I was in the Semenyih camp for two and half months. The UNHCR tried to take all the Burmese people—there were nearly 650—out from the detention camp, but it is more difficult for them to help those who don’t have their UNHCR card. In our group there were only about thirty Burmese people registered by the UNCHR. Yesterday I was finally released.

There are more Burmese people than any other nationality at the Semenyih Camp. In general, there are more Burmese in the camps now because of the continuous arrest of Burmese people in Malaysia and the fact that the Malaysian authorities are no longer deporting Burmese to Thailand, as they did before.33 The Burmese have been staying at the camps for months, and the number of detainees continues to rise.44

Those Burmese people in my block who had no UNHCR registration were sent to another detention camp. The Burmese government said that it would not help the Burmese people in the camp unless they held Burmese passports. People of other nationalities got help from their embassies. Some people did get help from the Burmese embassy because they found ways to pay them, and some other people paid the Malaysian immigration officers and got released.

A BETTER FUTURE

Now I am released, so I feel a little happy. I am going take a rest for a week and look for a job again.

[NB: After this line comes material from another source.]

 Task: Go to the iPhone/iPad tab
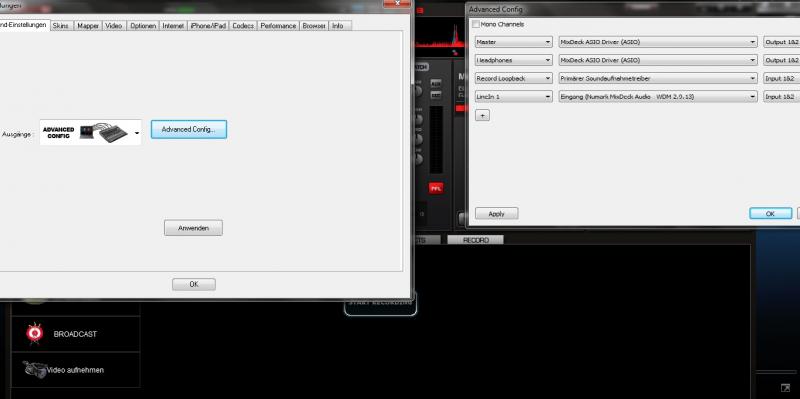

I am married, and I don’t want to be illegal here in this country anymore. It is not safe to stay here, so I want to resettle to another country where I can study. Now I don’t have any children, but I want to have two—a boy and a girl—and I want to see my them become educated people, like doctors. I want them to have a better future.

1 KL Camp is the Kuala Lumpur International Airport Immigration Detention Center. The KLIA Immigration Detention Center has a capacity of 600 detainees but usually holds an average of 1,200 prisoners at one time, with many refugees detained for months at a time.

2 A cheroot is a cheap form of cigar made popular by the British during colonization.

3 In part as a reaction to a U.S. State Department report on trafficking in Malaysia, the Malaysian government has reduced the number of deportations; in turn, the detention centers have become more crowded as people are detained for longer periods of time.